Please repeat exactly, and only, the lines from the one containing "Screen dimensions: 2139x676" through the end of the records below, with no pictures.

Dataset entries:
============================================================

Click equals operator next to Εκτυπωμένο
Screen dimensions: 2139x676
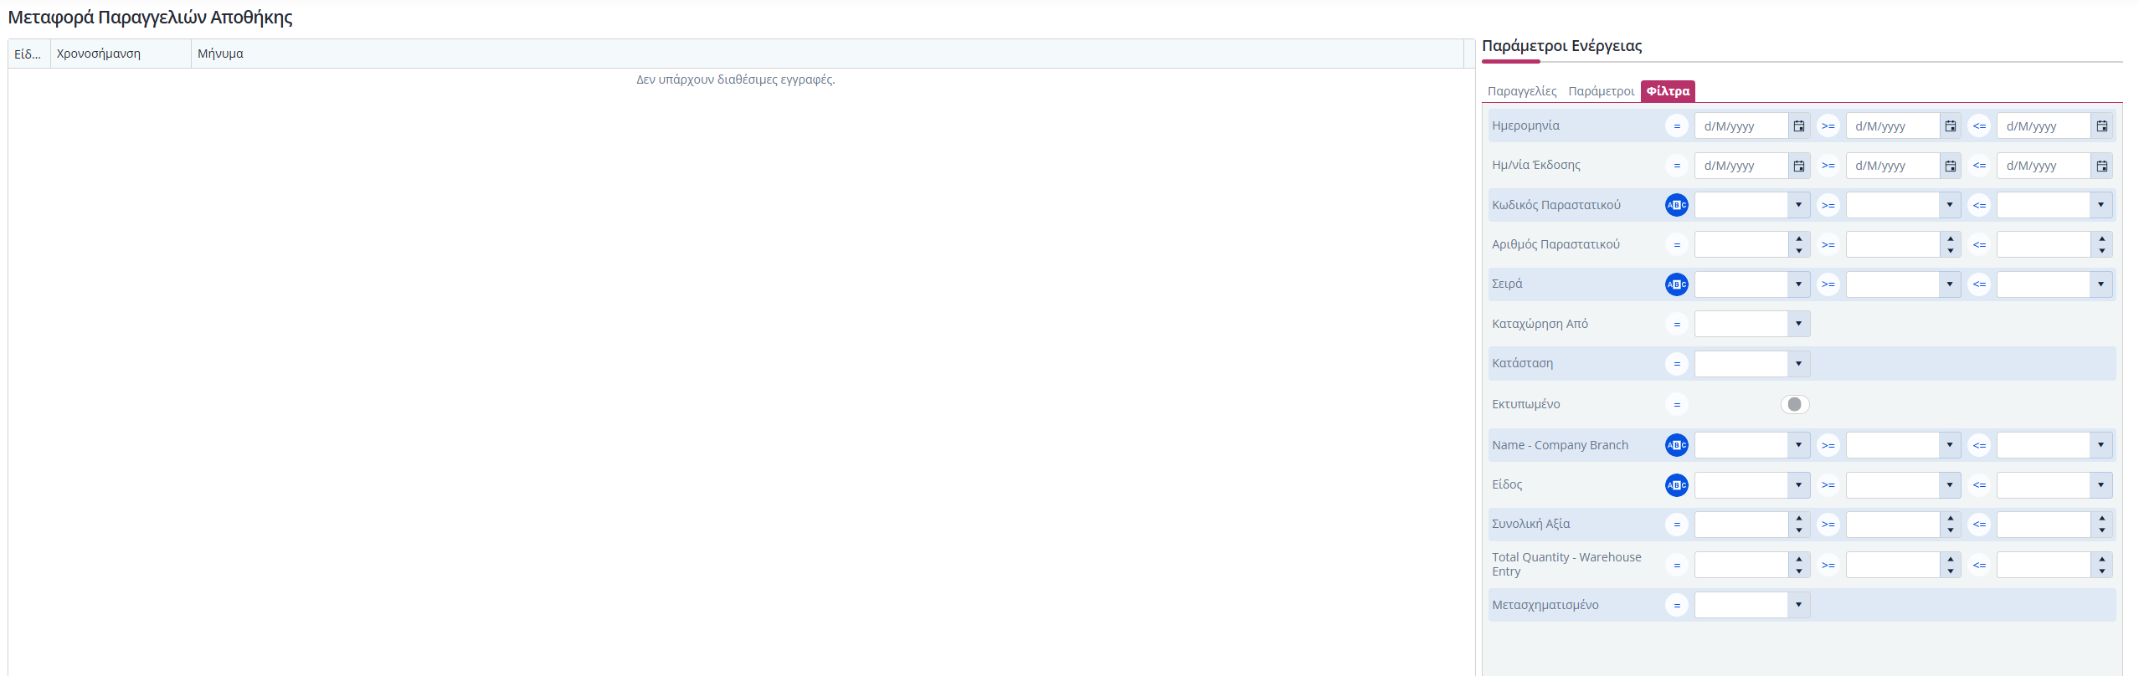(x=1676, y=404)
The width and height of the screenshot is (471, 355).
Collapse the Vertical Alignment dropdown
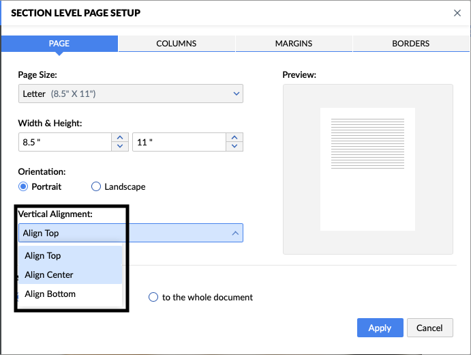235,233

============================================================

Task result:
Screen dimensions: 2139x676
(x=1676, y=404)
The width and height of the screenshot is (471, 355).
Collapse the Vertical Alignment dropdown
235,233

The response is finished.